## REQUIRED TASK
Extract, unchanged, the items below from the line containing "780) label: Αποδοχή" up to and including the line containing "klik di sini", and reproduce no others.

★ ★ ★

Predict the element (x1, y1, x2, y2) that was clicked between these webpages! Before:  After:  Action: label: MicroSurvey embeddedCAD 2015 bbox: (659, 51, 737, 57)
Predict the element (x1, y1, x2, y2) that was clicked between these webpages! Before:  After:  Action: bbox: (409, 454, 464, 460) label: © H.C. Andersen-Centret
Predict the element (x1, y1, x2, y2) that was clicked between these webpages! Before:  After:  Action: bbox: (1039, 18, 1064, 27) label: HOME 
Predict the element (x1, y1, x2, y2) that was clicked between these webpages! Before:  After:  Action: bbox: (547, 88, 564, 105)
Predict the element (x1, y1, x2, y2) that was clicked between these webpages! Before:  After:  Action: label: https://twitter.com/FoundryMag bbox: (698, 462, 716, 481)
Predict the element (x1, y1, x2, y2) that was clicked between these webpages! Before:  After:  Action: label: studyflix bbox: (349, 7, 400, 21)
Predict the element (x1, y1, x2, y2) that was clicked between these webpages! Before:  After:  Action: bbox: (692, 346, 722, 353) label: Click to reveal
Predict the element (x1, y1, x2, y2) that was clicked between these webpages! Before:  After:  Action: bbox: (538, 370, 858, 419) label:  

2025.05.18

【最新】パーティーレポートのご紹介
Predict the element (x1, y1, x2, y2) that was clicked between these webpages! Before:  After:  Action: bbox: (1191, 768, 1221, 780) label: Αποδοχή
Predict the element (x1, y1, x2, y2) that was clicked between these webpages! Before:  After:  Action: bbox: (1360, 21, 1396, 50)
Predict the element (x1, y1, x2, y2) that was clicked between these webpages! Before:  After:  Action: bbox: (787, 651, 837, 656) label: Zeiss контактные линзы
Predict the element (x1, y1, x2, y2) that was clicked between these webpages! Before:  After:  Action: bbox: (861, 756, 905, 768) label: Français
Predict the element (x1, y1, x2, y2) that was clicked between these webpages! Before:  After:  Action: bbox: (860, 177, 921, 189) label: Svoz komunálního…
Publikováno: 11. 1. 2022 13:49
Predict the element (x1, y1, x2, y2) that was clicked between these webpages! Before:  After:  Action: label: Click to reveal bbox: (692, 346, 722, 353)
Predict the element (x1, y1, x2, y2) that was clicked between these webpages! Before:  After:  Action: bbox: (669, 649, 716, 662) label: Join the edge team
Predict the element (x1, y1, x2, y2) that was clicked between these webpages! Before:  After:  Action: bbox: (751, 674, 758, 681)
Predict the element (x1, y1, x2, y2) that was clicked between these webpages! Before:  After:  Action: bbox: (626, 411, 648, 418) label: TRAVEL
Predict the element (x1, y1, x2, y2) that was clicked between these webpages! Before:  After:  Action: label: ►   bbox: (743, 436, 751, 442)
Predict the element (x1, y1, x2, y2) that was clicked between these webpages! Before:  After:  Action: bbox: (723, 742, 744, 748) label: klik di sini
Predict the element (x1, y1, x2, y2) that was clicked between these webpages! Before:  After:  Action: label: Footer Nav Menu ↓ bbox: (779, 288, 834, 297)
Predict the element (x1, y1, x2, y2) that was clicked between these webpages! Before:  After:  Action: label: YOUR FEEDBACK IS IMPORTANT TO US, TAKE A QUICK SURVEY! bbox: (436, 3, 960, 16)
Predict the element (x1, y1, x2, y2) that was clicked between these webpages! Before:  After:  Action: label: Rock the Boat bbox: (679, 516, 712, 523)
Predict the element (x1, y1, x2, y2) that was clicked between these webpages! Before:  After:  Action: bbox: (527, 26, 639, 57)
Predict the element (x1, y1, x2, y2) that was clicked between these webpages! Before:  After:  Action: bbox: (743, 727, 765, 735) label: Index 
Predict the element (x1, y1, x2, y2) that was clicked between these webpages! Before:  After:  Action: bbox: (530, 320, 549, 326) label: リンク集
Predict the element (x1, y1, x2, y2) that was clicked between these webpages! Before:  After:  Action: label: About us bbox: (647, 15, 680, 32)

★ ★ ★

## RIGHT ANSWER
Predict the element (x1, y1, x2, y2) that was clicked between these webpages! Before:  After:  Action: bbox: (1191, 768, 1221, 780) label: Αποδοχή
Predict the element (x1, y1, x2, y2) that was clicked between these webpages! Before:  After:  Action: bbox: (1360, 21, 1396, 50)
Predict the element (x1, y1, x2, y2) that was clicked between these webpages! Before:  After:  Action: bbox: (787, 651, 837, 656) label: Zeiss контактные линзы
Predict the element (x1, y1, x2, y2) that was clicked between these webpages! Before:  After:  Action: bbox: (861, 756, 905, 768) label: Français
Predict the element (x1, y1, x2, y2) that was clicked between these webpages! Before:  After:  Action: bbox: (860, 177, 921, 189) label: Svoz komunálního…
Publikováno: 11. 1. 2022 13:49
Predict the element (x1, y1, x2, y2) that was clicked between these webpages! Before:  After:  Action: label: Click to reveal bbox: (692, 346, 722, 353)
Predict the element (x1, y1, x2, y2) that was clicked between these webpages! Before:  After:  Action: bbox: (669, 649, 716, 662) label: Join the edge team
Predict the element (x1, y1, x2, y2) that was clicked between these webpages! Before:  After:  Action: bbox: (751, 674, 758, 681)
Predict the element (x1, y1, x2, y2) that was clicked between these webpages! Before:  After:  Action: bbox: (626, 411, 648, 418) label: TRAVEL
Predict the element (x1, y1, x2, y2) that was clicked between these webpages! Before:  After:  Action: label: ►   bbox: (743, 436, 751, 442)
Predict the element (x1, y1, x2, y2) that was clicked between these webpages! Before:  After:  Action: bbox: (723, 742, 744, 748) label: klik di sini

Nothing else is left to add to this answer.